§ TASK 1
From the post on Lewisham's library consultation below, copy the part that opens with the words containing "Browsing and borrowing books from the library with" and closes with "are the following?".
§ TASK 2
Say whether each statement agrees with the post on Lewisham's library consultation below. Answer yes or no and quote the deciding words. (a) The council intends to cut the Library Service's costs by £300,000 a year. (b) The council plans to reduce its library building opening hours. (c) The council wants responses from people who have never used a library.

Monday 12 July 2021

Lewisham Council are launching a consultation on our Library Service. We have concerns that the way it is worded may mislead residents into losing crucial parts of the service. And also that others cannot access the consultation at all


https://consultation.lewisham.gov.uk/library-and-information-service/re-engaging-our-audiences/?fbclid=IwAR1-t0T90Kx05vOUPl-4XClYzpsdHlE48VYbs8KbXZf7ZVwSjJxEk83yOXo


The council say that “the Library Service will be reducing its costs by £300,000 per year and will do so while looking at how best it uses staff.” and “We plan to maintain our building opening hours but may need to change the way we work, and we can do so by better understanding how your life has changed in the last year and what issues will be critical to your lives in the next few years. We welcome responses from all of our residents, visitors to Lewisham, services users and those who have never used a library before. We’d also like to hear from organisations that already work with the library service or would like to work with us in the future.”


But in this cosultationnstead of asking a straightforward question, “do you want library staff in your libraris?” which we feel most if not all residents would say yes to, the council asks:


6. How important are the following activities to you?”

Browsing and borrowing books from the library on my own

Browsing and borrowing books from the library with help from staff


Browsing and borrowing online resources (e.g. eBooks) from the library on my own

Browsing and borrowing online (e.g. eBooks) from the library with help from staff


and


7. How important are the following?

§ RECORD SET
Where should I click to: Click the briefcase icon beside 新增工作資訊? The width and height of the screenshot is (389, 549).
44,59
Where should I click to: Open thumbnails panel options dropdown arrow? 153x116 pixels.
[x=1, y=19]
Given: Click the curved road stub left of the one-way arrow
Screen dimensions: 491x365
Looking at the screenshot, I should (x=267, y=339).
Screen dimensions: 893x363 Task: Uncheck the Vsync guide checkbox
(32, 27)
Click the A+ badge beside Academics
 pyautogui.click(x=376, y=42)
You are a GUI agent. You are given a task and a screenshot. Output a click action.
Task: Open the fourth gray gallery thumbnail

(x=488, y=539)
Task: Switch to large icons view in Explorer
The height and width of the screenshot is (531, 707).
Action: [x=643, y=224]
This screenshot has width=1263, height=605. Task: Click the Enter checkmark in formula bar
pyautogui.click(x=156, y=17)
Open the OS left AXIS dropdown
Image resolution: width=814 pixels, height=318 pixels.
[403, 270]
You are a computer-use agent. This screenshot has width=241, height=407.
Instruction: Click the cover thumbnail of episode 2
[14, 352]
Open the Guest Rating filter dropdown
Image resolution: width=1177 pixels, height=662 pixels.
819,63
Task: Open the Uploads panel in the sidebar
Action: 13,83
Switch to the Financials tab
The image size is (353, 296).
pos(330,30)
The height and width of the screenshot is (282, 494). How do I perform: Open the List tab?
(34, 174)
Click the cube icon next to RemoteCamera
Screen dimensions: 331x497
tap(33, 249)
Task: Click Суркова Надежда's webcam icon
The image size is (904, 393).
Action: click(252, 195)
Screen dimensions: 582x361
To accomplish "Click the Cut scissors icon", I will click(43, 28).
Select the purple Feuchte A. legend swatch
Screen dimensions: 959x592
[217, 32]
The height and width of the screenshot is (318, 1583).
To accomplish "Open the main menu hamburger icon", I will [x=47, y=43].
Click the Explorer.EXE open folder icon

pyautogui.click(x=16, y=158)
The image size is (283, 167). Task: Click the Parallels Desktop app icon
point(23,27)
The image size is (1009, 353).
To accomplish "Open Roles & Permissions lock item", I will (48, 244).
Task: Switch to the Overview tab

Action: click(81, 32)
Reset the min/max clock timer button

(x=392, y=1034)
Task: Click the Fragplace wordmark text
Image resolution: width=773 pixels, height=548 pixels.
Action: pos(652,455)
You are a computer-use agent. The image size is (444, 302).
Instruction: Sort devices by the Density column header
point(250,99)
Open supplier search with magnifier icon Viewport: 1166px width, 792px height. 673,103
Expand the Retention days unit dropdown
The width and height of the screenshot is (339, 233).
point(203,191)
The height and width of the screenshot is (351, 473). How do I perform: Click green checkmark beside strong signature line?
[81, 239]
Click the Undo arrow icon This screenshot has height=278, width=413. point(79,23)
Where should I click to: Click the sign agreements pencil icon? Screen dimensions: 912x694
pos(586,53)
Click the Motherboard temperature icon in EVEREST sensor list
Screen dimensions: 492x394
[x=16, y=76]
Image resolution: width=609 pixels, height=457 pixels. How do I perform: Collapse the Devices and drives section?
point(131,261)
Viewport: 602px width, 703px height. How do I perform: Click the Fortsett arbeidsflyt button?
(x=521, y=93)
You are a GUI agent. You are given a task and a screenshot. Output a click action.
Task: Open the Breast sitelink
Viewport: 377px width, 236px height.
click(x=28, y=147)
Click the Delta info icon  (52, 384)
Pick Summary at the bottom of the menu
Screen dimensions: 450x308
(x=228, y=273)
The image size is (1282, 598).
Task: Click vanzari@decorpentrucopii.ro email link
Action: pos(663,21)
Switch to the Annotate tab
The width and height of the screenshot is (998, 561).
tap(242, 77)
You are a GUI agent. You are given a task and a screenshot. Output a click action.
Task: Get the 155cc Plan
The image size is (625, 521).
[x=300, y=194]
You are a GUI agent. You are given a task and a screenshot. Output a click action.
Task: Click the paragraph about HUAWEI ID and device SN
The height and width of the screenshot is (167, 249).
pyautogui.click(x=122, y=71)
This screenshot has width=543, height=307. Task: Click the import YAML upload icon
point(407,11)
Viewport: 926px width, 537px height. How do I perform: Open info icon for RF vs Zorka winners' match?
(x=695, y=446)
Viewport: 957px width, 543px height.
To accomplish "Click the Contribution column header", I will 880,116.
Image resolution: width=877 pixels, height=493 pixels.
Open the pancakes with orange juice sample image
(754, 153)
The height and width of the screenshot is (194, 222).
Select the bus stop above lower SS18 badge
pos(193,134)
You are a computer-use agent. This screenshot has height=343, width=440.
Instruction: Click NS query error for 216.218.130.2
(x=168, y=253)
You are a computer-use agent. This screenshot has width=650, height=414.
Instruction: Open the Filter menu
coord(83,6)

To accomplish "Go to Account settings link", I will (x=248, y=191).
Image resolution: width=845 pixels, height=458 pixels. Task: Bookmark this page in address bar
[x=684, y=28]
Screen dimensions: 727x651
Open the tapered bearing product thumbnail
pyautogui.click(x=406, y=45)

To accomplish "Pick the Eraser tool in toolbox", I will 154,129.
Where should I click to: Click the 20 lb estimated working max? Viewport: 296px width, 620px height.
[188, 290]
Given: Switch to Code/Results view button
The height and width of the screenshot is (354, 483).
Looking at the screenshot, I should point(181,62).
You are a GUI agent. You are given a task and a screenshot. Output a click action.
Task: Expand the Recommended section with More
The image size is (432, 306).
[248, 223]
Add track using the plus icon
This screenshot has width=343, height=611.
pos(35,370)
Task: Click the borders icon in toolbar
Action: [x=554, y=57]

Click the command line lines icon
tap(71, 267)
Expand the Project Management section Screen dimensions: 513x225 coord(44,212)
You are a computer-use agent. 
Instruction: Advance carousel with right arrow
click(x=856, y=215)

§ RESPONSE AREA 1
Browsing and borrowing books from the library with help from staff


Browsing and borrowing online resources (e.g. eBooks) from the library on my own

Browsing and borrowing online (e.g. eBooks) from the library with help from staff


and


7. How important are the following?

§ RESPONSE AREA 2
(a) Yes: "the Library Service will be reducing its costs by £300,000 per year"
(b) No: "We plan to maintain our building opening hours"
(c) Yes: "We welcome responses from all of our residents, visitors to Lewisham, services users and those who have never used a library before."